- _Texte fourni_
Le 21 novembre, Adam Tepsourgaïev, cameraman free-lance ayant travaillé pour plusieurs médias et notamment pour l’agence Reuters, est tué par balles, alors qu’il se trouve dans une maison de la localité d’Alkhan-Kala, à 10 km au sud de Grozny. D’après les déclarations d’Ali Tepsourgaïev, son frère, blessé lors de l’attaque, des hommes armés parlant en langue tchétchène, ont fait irruption dans la maison et se sont mis à tirer. Le porte-parole du Kremlin sur le conflit tchétchène, Sergueï Iastrjembski, déclare que « cet assassinat prouve encore une fois qu’il est essentiel de prendre des mesures pour assurer la sécurité des journalistes en Tchétchénie », ajoutant qu’Adam Tepsourgaïev n’était pas accrédité par les autorités russes.
Trois autres journalistes ont trouvé la mort en 2000. Au 1er janvier 2001, il est impossible d’affirmer que leur mort a un lien avec leur activité professionnelle.
Le 26 juillet, Sergueï Novikov, directeur de la station de radio privée Vesna, dans la région de Smolensk, est tué par balles, alors qu’il regagne son domicile. Selon la police, ce meurtre pourrait être lié à ses activités en tant que représentant du comité de direction d’une usine de verre et le ministère de l’Intérieur évoque l’hypothèse d’un assassinat commandité.
Le 21 septembre, Iskandar Khatloni, journaliste de Radio Liberty à Moscou, est retrouvé mort le crâne fracassé. Le lien entre ce meurtre et l’activité du journaliste, qui enquêtait sur les violations des droits de l’homme en Tchétchénie, ne peut être établi avec certitude.
Le 3 octobre, Sergueï Ivanov, directeur d’une chaîne de télévision privée dans la région de Samara, est abattu par balles. La police privilégie la piste d’un règlement de comptes.
Journalistes incarcérés
Le 16 janvier 2000, Andreï Babitski, journaliste de Radio Svoboda (antenne russe de Radio Free Europe) est arrêté par les forces fédérales à la sortie de Grozny. Andreï Babitski est détenu dans un camp de « filtration » à Tchernokozovo (nord de la Tchétchénie) où il est maltraité. Le 3 février, il est « échangé » contre plusieurs soldats russes et remis à des combattants tchétchènes, probablement prorusses. Ces derniers confient le journaliste à un passeur, qui le libère finalement au Daghestan. Selon Andreï Babitsky, ses ravisseurs, qui avaient l’intention de l’envoyer en Azerbaïdjan, lui remettent de force un faux passeport azéri. Le 25 février, il est de nouveau arrêté par les forces fédérales russes et inculpé de « possession de faux passeport ». Trois jours plus tard, il commence une grève de la faim afin de protester contre sa détention. Il est finalement libéré le 29 février, mais assigné à résidence à Moscou. Le journaliste est empêché de quitter Moscou pour se rendre, le 7 mars, à Strasbourg à l’invitation de l’Assemblée parlementaire du Conseil de l’Europe, puis, le 6 juillet, à Bucarest, pour recevoir le « Prix pour le journalisme et la démocratie » décerné par l’OSCE (Organisation pour la sécurité et la coopération en Europe) pour sa couverture du conflit tchétchène. En octobre, Andreï Babitski est condamné en première instance à une amende de 8 350 roubles (308 euros) pour « détention de faux passeport ». Il refuse de bénéficier d’une amnistie décrétée pour les délits mineurs et interjette appel pour que son innocence soit reconnue. Mais, le 13 décembre, la Cour suprême du Daghestan (Caucase russe) confirme la condamnation de la première instance. Andreï Babitski avait réalisé plusieurs reportages critiques sur l’action des forces fédérales en Tchétchénie. Il avait notamment dénoncé les mauvais traitements subis par les prisonniers des camps de « filtration ». « Il est clairement au service de l’ennemi. Ce qu’il fait est bien plus dangereux que de tirer des rafales d’armes automatiques », avait dit de lui Vladimir Poutine dans une interview accordée à l’hebdomadaire moscovite Kommersant, en mars.

- _Jeu de données_
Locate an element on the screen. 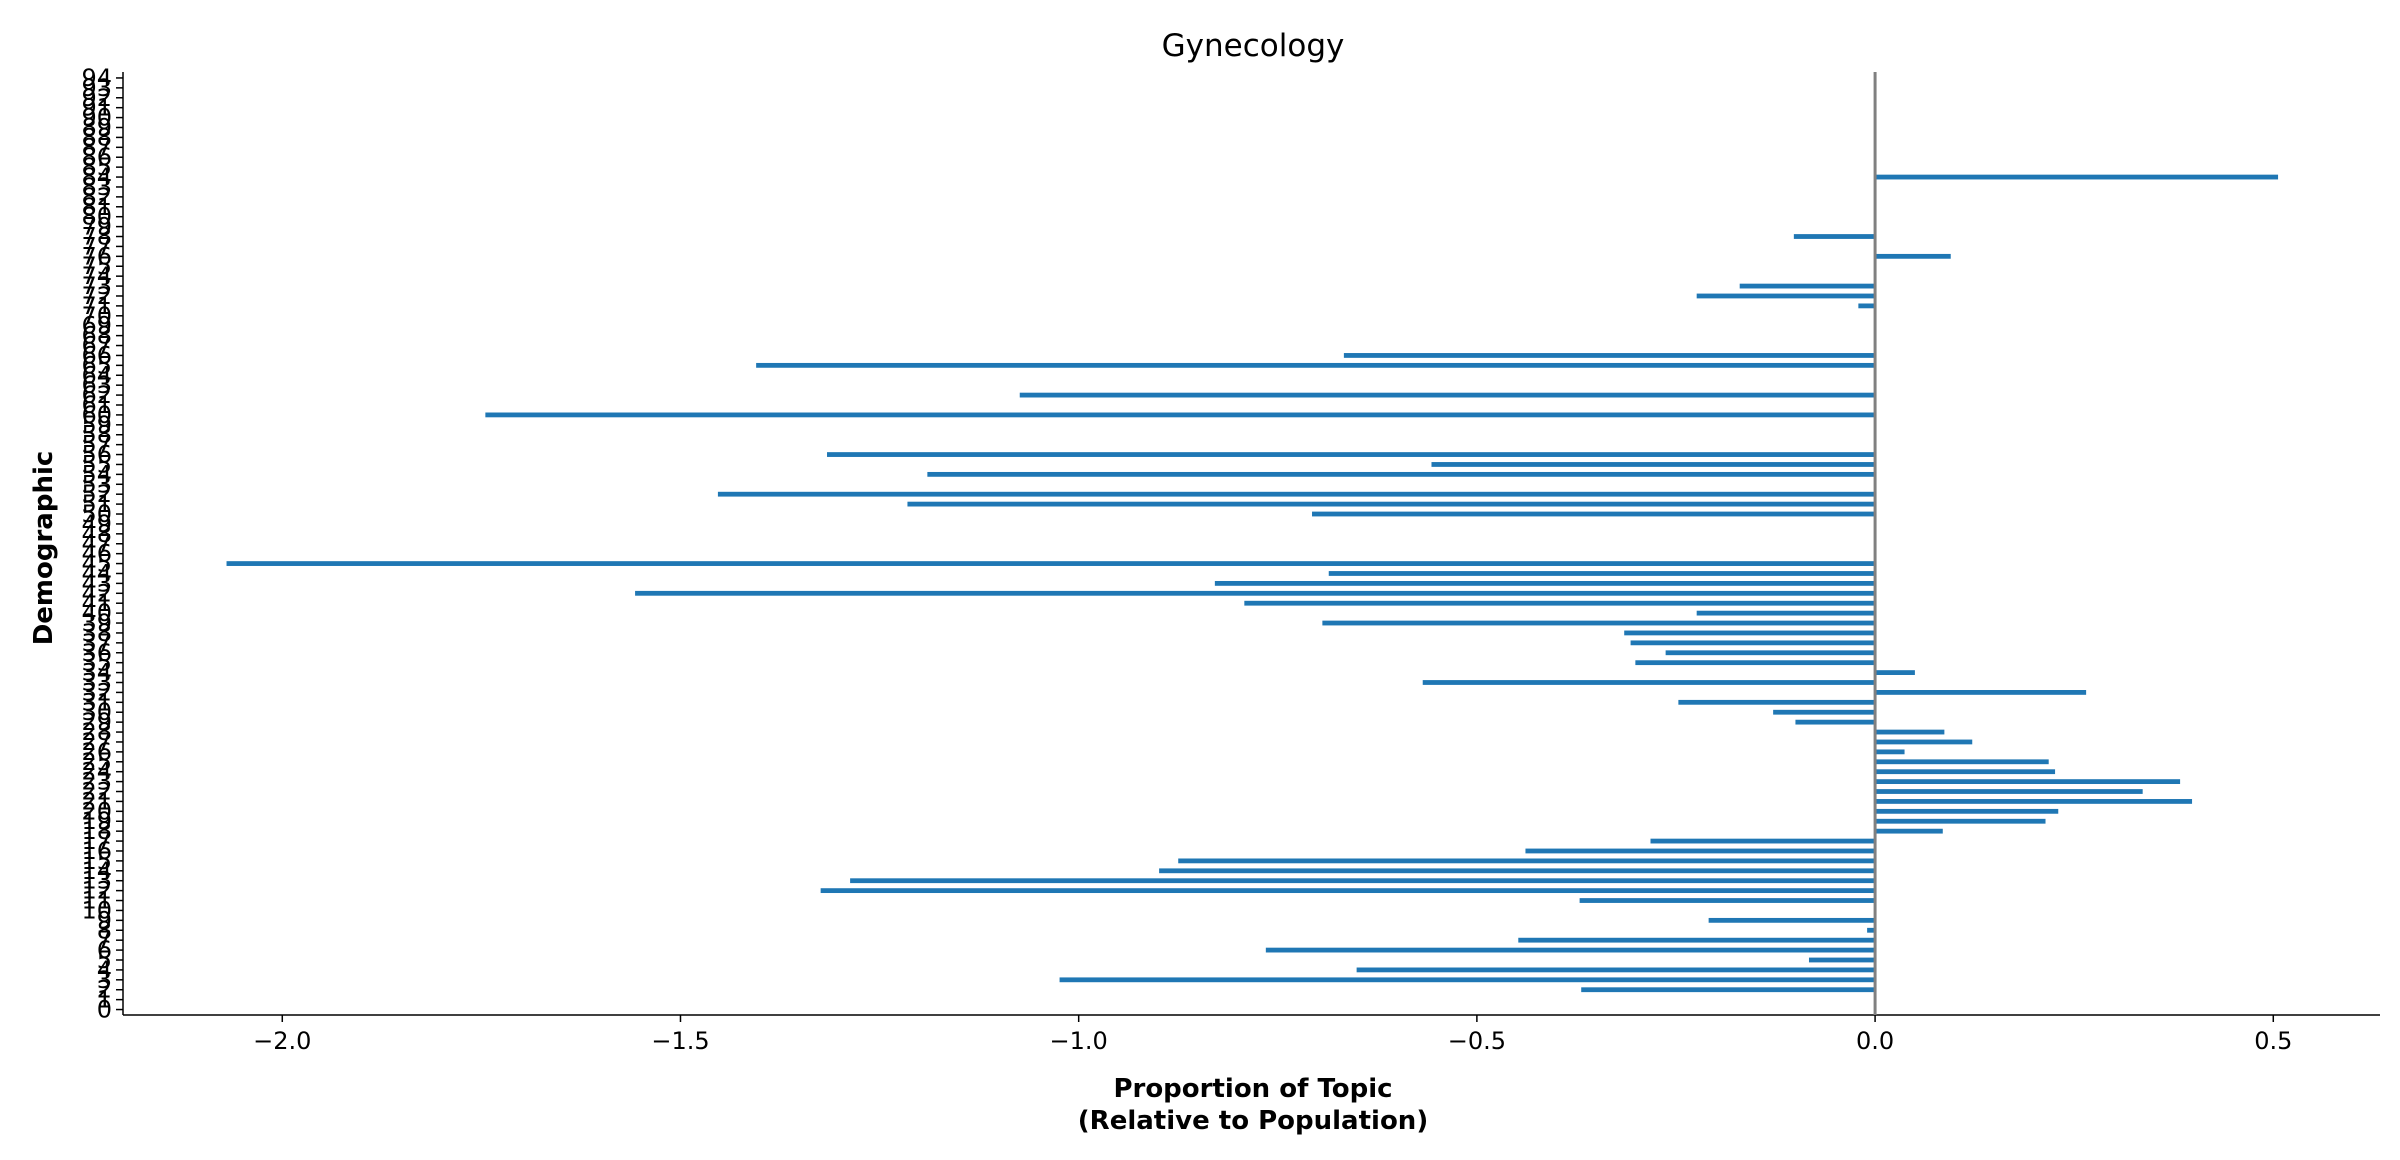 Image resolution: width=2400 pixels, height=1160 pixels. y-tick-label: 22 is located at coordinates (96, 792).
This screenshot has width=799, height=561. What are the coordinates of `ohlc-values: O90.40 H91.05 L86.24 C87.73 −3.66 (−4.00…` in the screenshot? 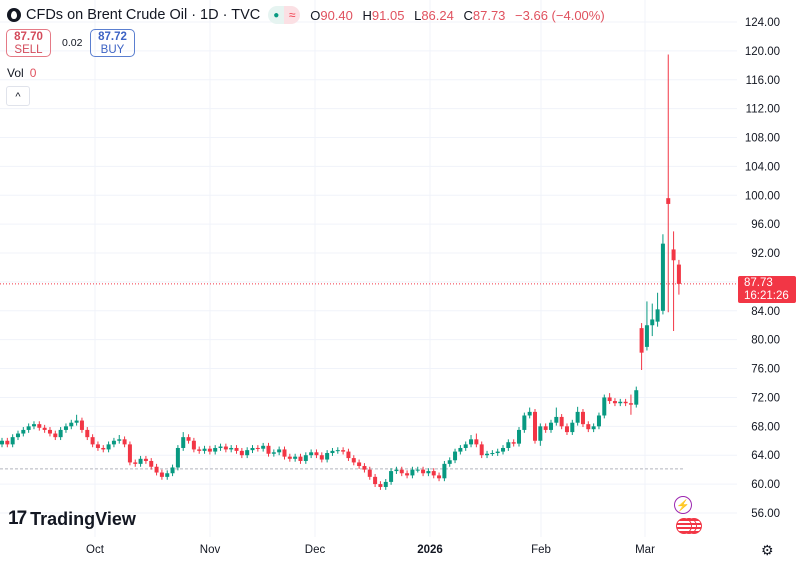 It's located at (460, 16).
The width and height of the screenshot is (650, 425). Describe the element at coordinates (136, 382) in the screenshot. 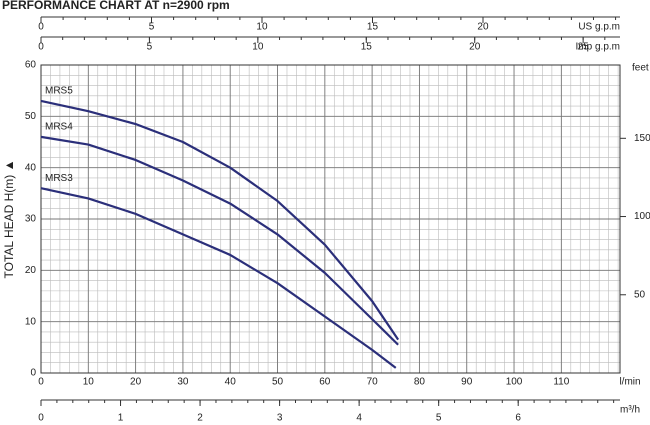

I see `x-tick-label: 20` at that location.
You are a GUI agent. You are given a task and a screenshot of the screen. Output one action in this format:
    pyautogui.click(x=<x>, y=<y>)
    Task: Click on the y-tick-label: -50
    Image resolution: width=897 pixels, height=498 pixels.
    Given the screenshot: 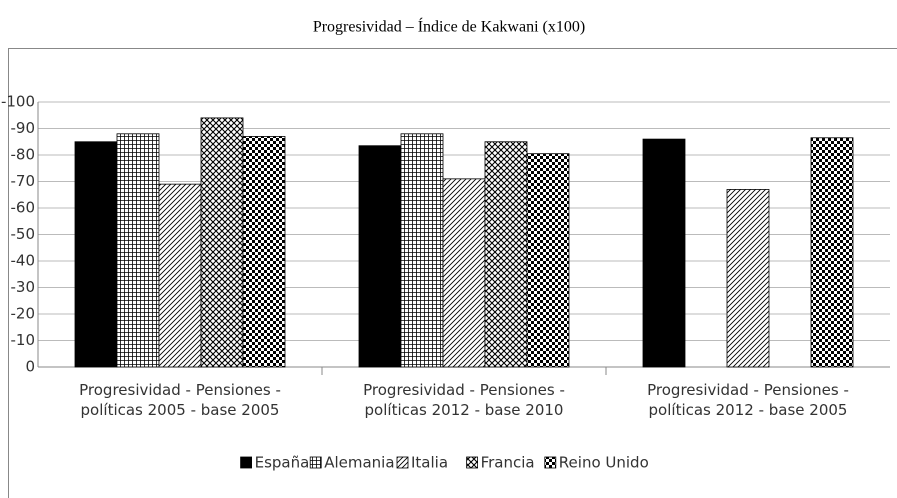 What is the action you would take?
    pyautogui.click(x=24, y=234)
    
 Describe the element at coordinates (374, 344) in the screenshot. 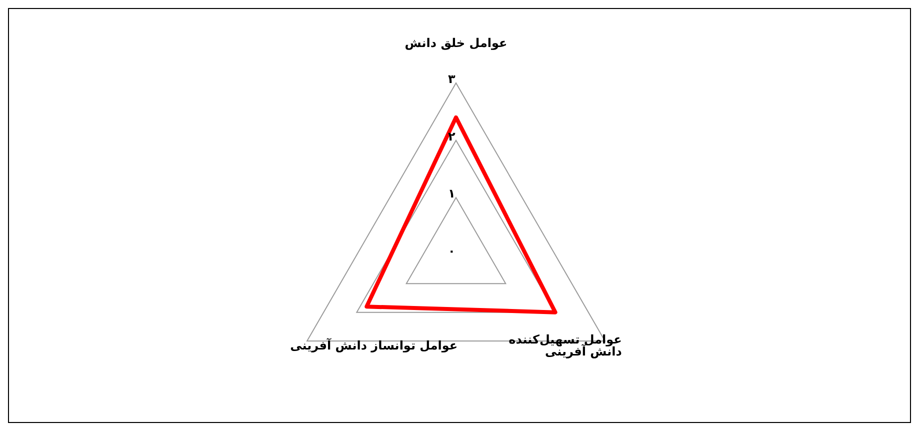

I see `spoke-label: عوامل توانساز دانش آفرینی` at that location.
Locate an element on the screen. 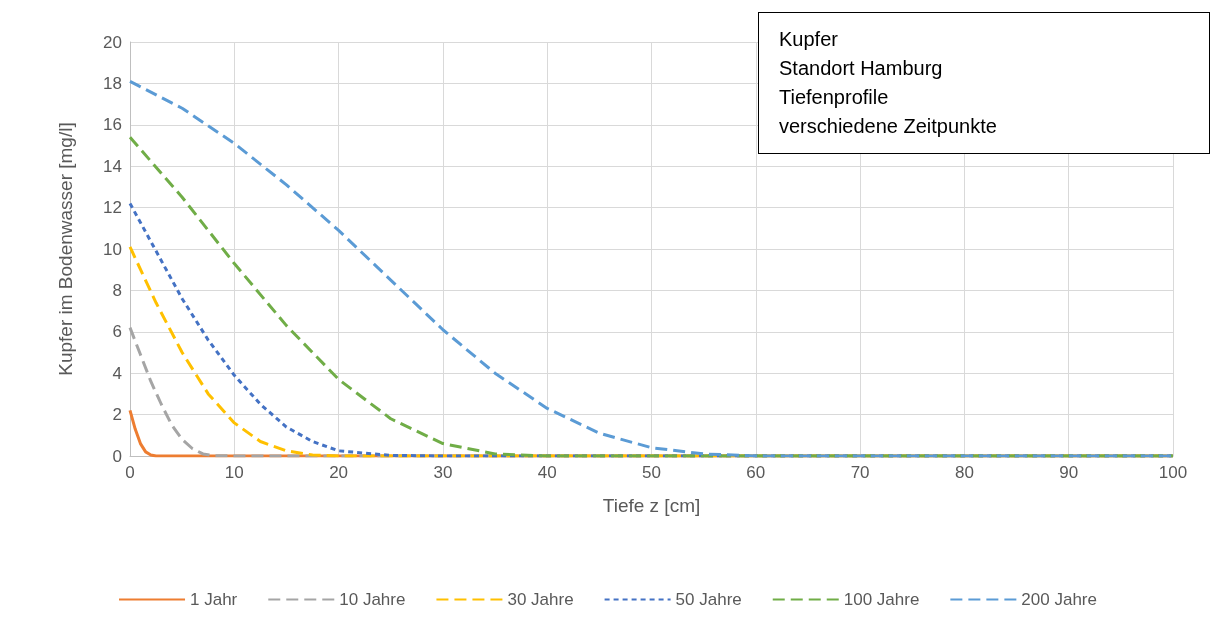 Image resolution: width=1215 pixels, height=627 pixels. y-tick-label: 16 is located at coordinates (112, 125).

- _Consignes de l'exercice_
1. D'après le texte fourni, pour quelle raison Andreï Babitski refuse-t-il de bénéficier de l'amnistie ? Répondez en une à trois phrases.
2. Recopiez fidèlement le passage du texte fourni qui commence aux mots « Le 21 septembre, Iskandar » et s'arrête après « établi avec certitude. ».
3. Traduisez en anglais la phrase suivante du texte fourni : « Le 3 octobre, Sergueï Ivanov, directeur d’une chaîne de télévision privée dans la région de Samara, est abattu par balles. »
Les données ne sont d'aucune utilité pour cet exercice.

- _Résultats de l'exercice_
1. Andreï Babitski refuse l'amnistie décrétée pour les délits mineurs, car il veut que son innocence soit reconnue. C'est pourquoi il fait appel de sa condamnation.

2.
Le 21 septembre, Iskandar Khatloni, journaliste de Radio Liberty à Moscou, est retrouvé mort le crâne fracassé. Le lien entre ce meurtre et l’activité du journaliste, qui enquêtait sur les violations des droits de l’homme en Tchétchénie, ne peut être établi avec certitude.

3. On October 3, Sergei Ivanov, director of a private television channel in the Samara region, was shot dead.